Prof Ryan Gibson is an Associate Professor (Libro Professor in Regional Economic Development) in the University of Guelph, Ontario, Canada. Ryan grew up in small town Manitoba (Canada) and developed a deep intrigue and respect for rural communities, rural people, and the events that shape their futures. He has worked with rural communities throughout North America and Europe. Ryan is a professor of rural planning and development at the University of Guelph (Canada) and former president of the Canadian Rural Revitalization Foundation. At today’s Webinar he will speak about ‘Global Pandemic, Local Realities: COVID-19 Responses and Recovery Perspectives from Rural and Small Town Ontario, Canada’.

Dr Philip Crowe is Assistant Professor in Climate Responsive Design, UCD School Architecture, Planning and Environmental Policy and UCD School Civil Engineering. He has 20 years’ experience in architectural and urban design practice and research and has worked on a portfolio of award-winning and innovative projects relating to energy efficient design, universal accessibility and urban regeneration. Philip is co-founder of Space Engagers, a social enterprise focused on making towns and cities more resilient and sustainable that emerged from the EU FP7 TURAS project in UCD. He is also co-founder of the UCD Centre for Irish Towns, co-chair for Innovation and Social Entrepreneurship on the UCD Earth Institute Executive, and a member of the Collaborative Working Group for Housing and Sustainable Living with the Housing Agency and Heritage Council of Ireland.

Donall Mac An Bheatha is Senior Planner with Longford County Council. For over 40 years, he has worked as a Planner in the UK and Ireland across many different Authorities, roles and positions. Based in Longford for the past 23 years, Donall has been involved in many rural plans and initiatives - including the development of the Mid Shannon Wilderness Park concept in 2014. Donall has also been instrumental in bringing the Royal Canal Greenway, the Corlea Amenity Greenway and Center Parcs to Longford.

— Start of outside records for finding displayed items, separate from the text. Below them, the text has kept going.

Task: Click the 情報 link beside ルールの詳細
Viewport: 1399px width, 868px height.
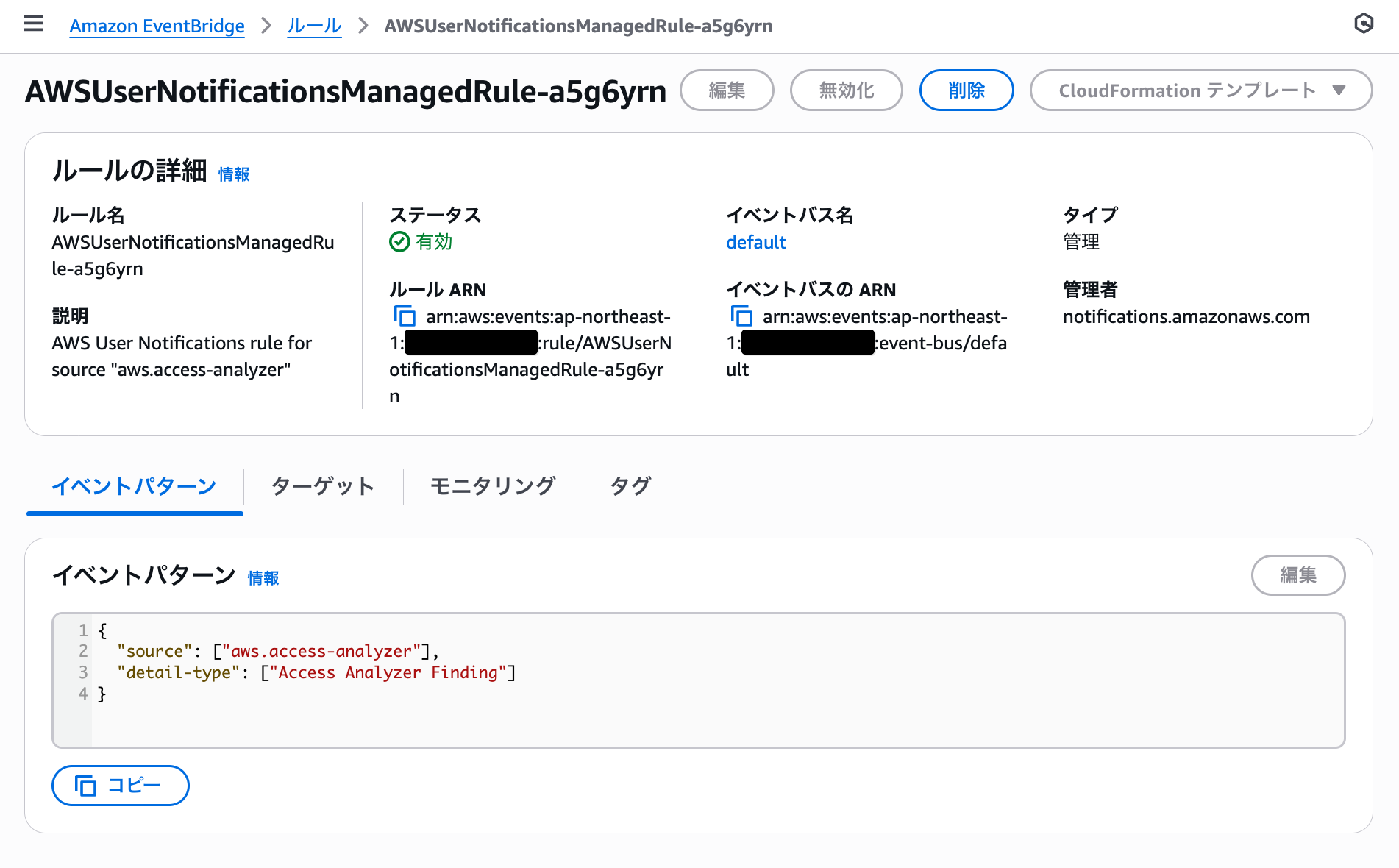Action: [x=234, y=174]
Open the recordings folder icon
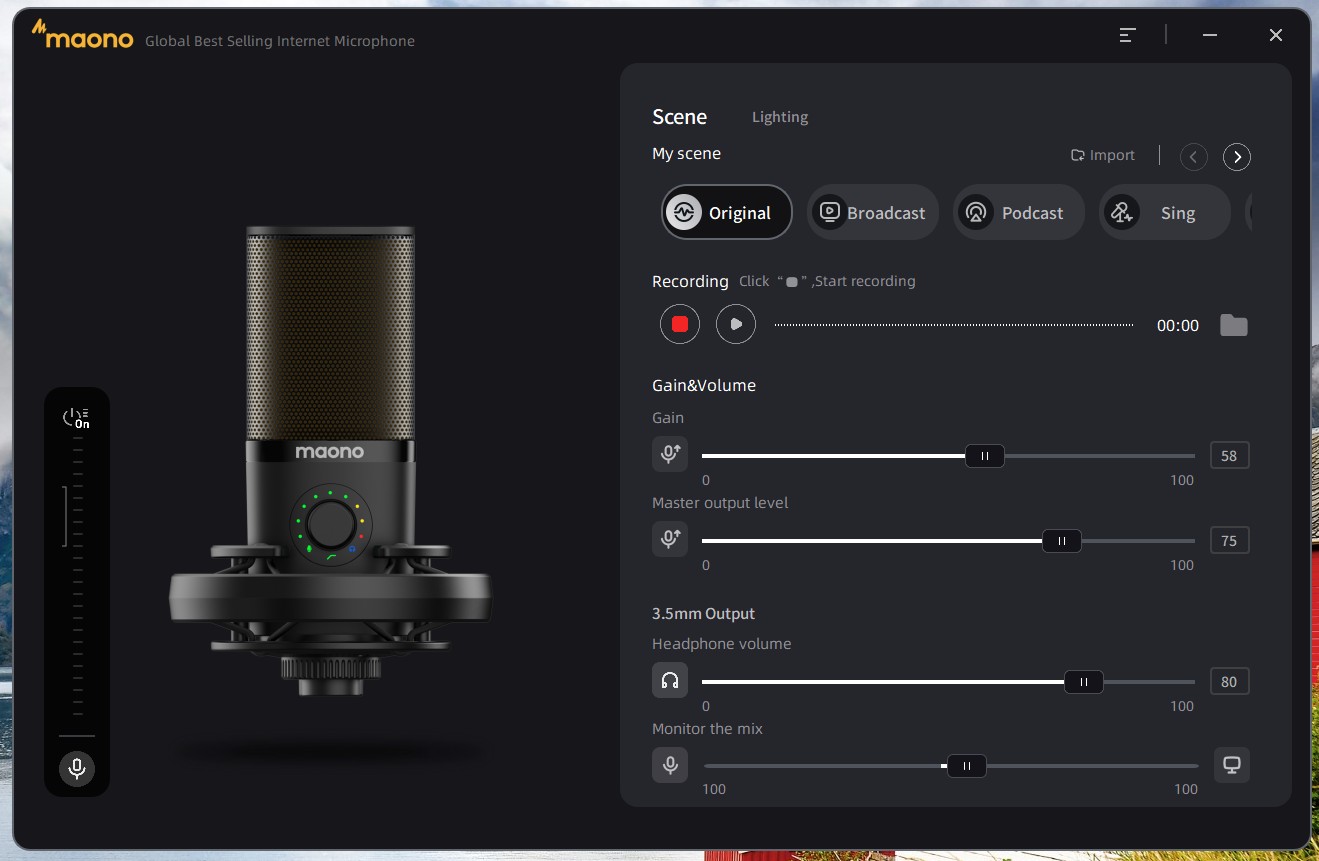 pyautogui.click(x=1234, y=325)

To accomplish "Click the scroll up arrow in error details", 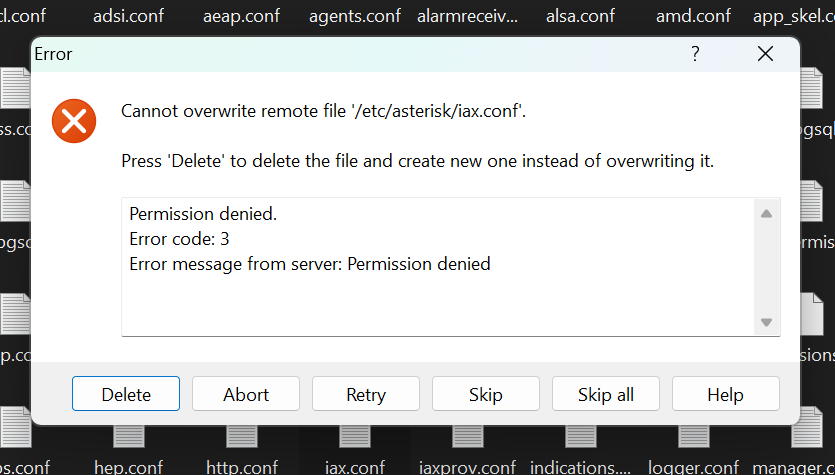I will 766,214.
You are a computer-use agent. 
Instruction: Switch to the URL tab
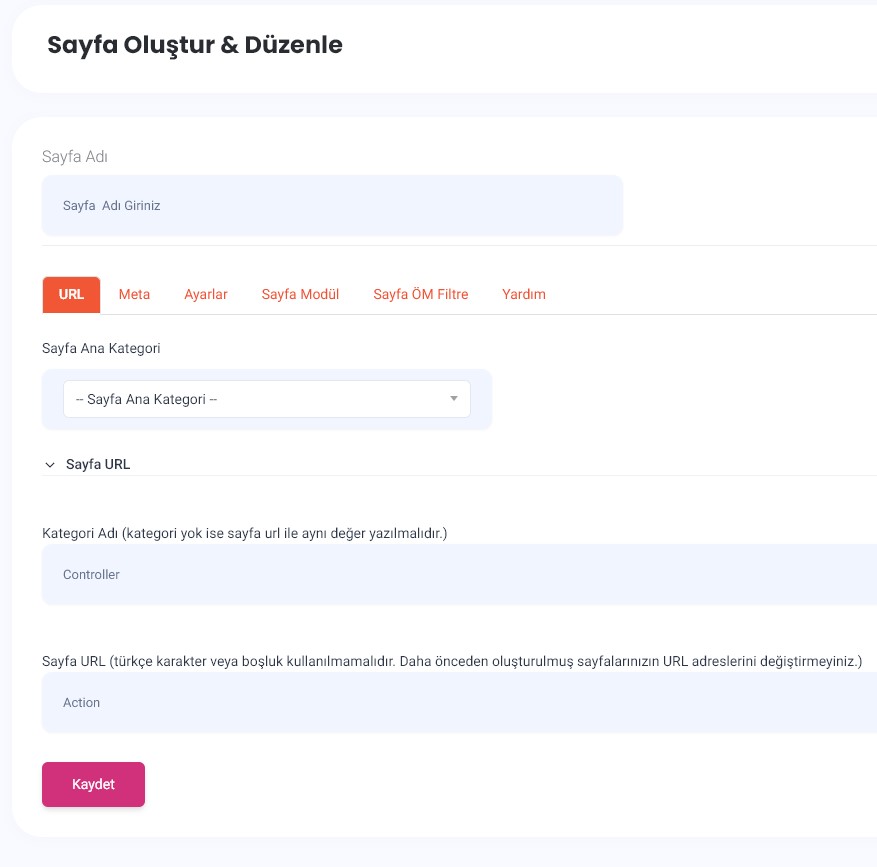[x=71, y=295]
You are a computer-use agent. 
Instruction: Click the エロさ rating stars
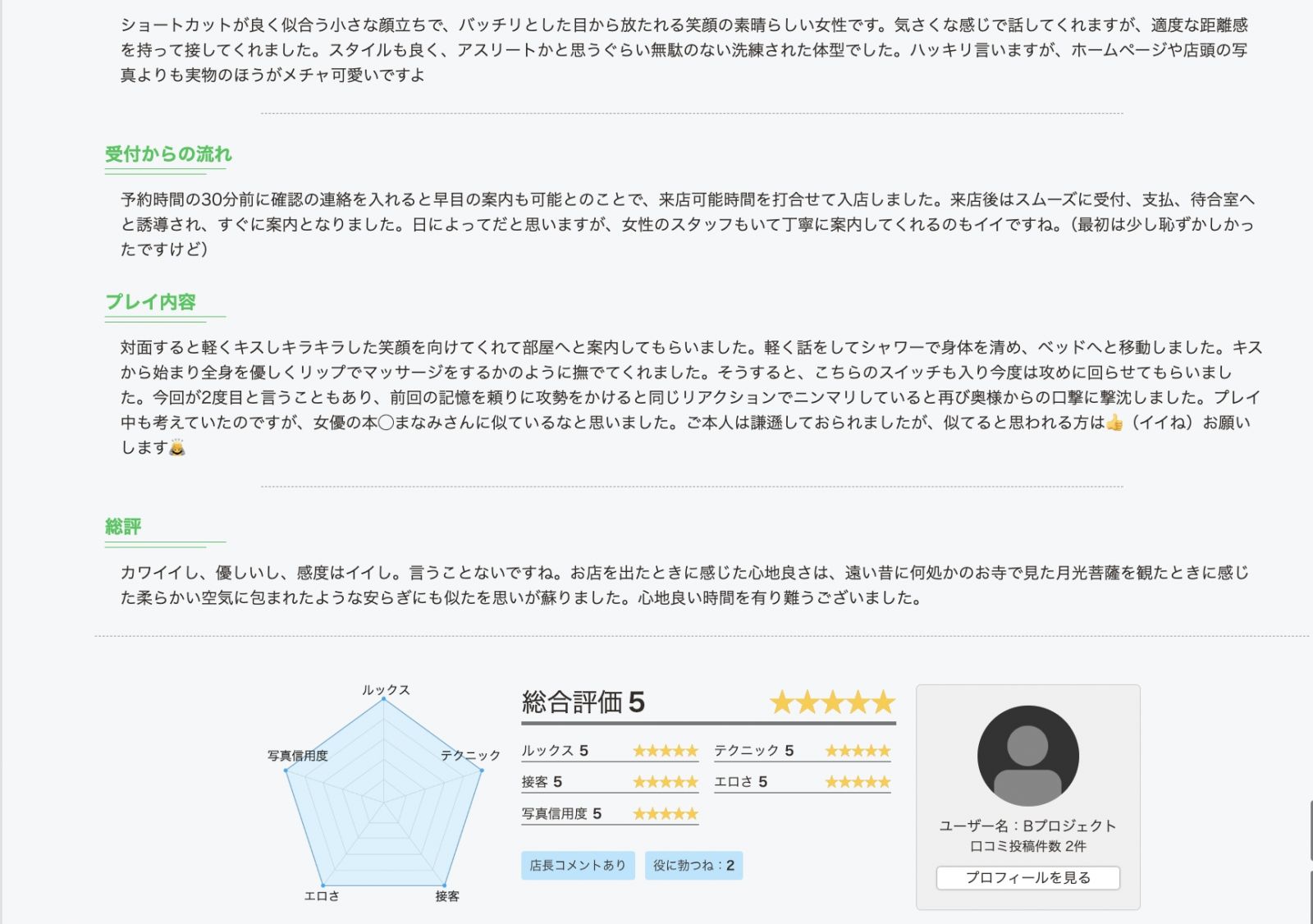tap(858, 782)
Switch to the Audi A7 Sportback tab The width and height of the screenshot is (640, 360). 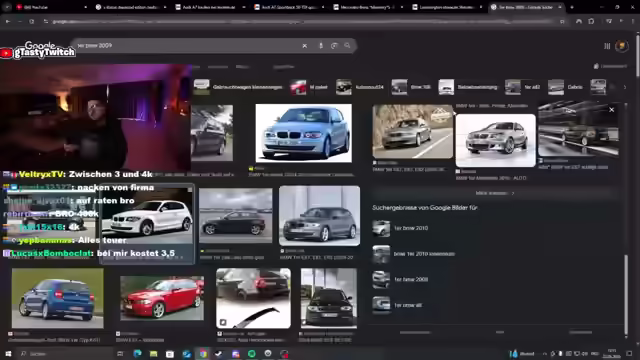288,7
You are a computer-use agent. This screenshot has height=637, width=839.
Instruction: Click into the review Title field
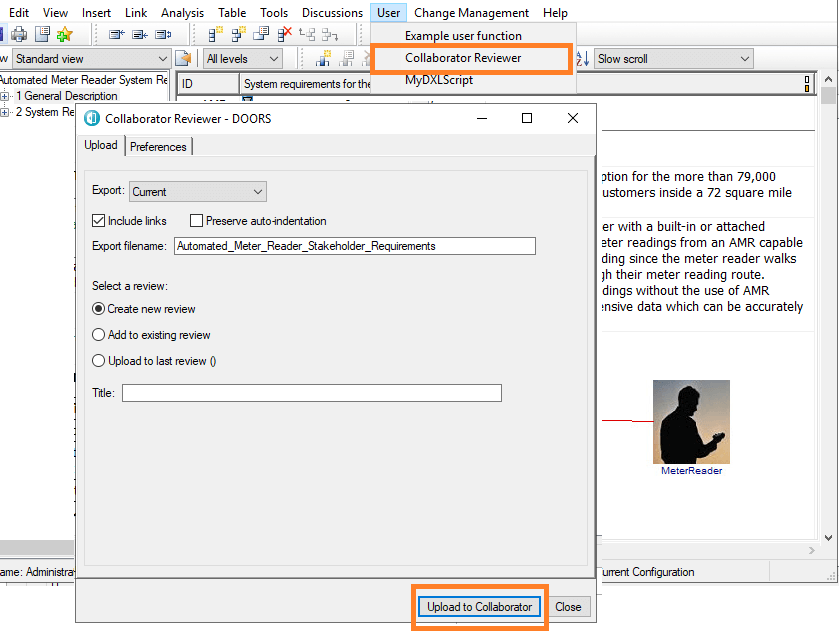pyautogui.click(x=311, y=394)

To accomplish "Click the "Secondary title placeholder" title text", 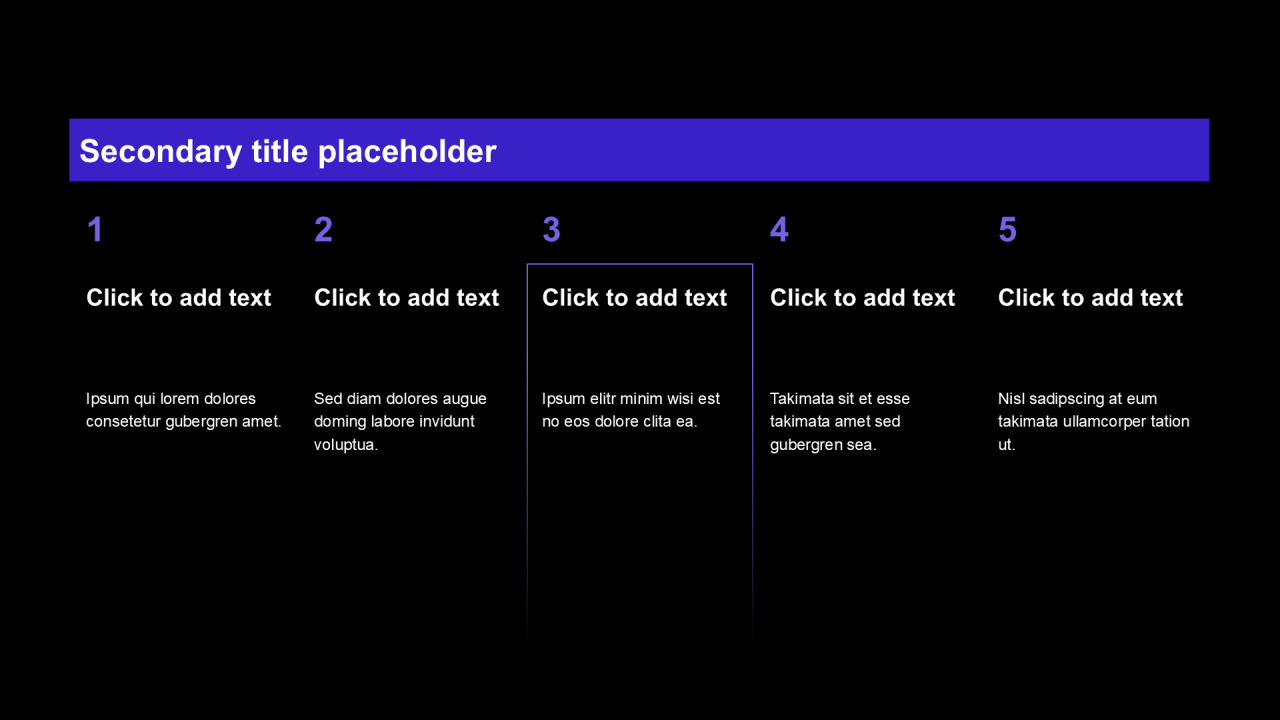I will [x=288, y=151].
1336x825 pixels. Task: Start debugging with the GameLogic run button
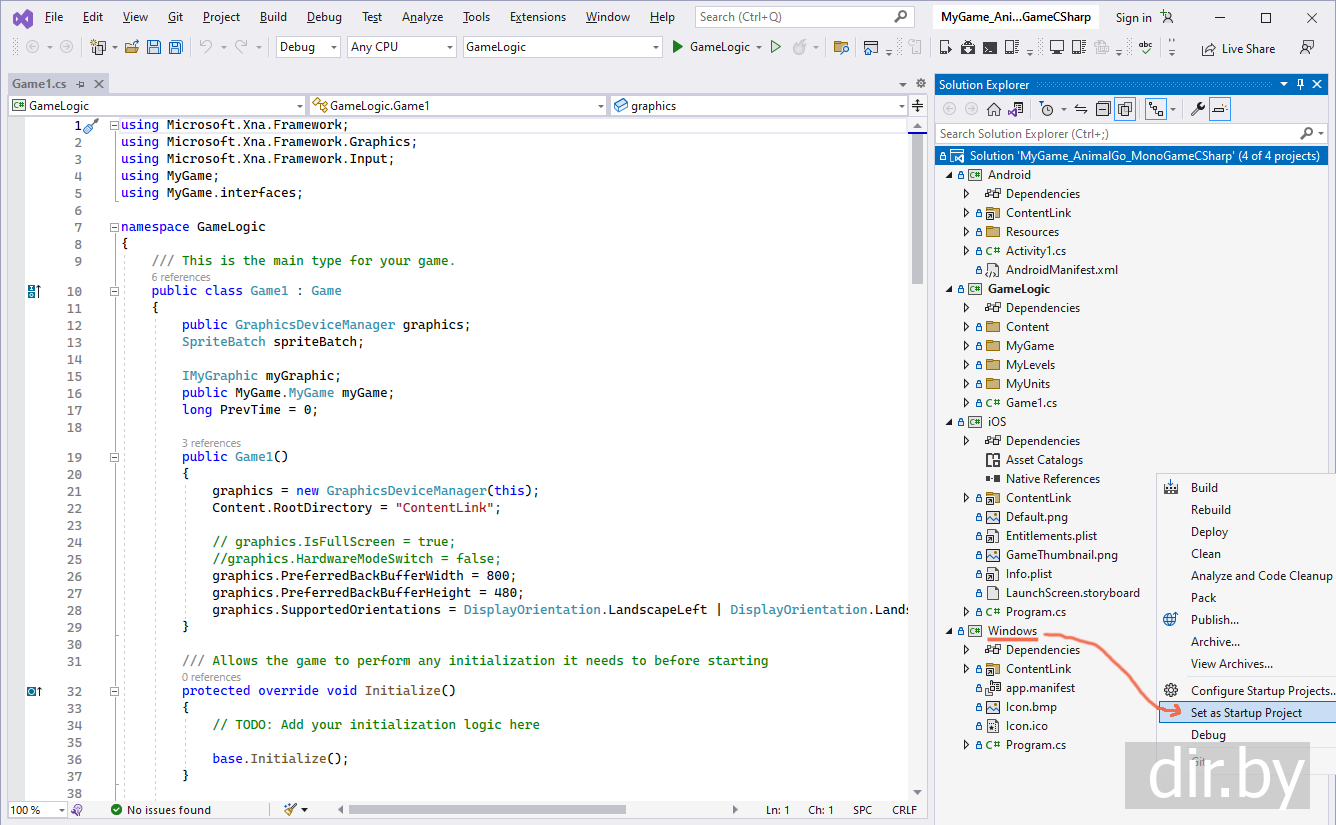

Paul Donnelly, is responsible for overall leadership, management and delivery of the Department’s Rural Affairs Division, which includes Rural Development Policy and Deliver, and delivering DAERA Agricultural Services across a network of 12 Office locations across NI. Paul is currently responsible for implementation of the NI ‘LEADER’ AND Rural Tourism Programmes, the Tackling Rural Poverty and Social Isolation Programme, as well a leading the development of a Rural Policy Framework for NI. Customer Services responsibility includes supporting Animal Health and Welfare Programmes, area based agricultural support, Food Security and supporting Brexit requirements. Paul is a former Statistician and spent 10 years in the Department of Finance prior to joining Rural Development in 2010. Paul is a graduate of Queen’s University Belfast having competed a BSc Acc & Finance and an MSc in Finance/Economics. Paul also holds a Licenceship in Leadership and Innovation.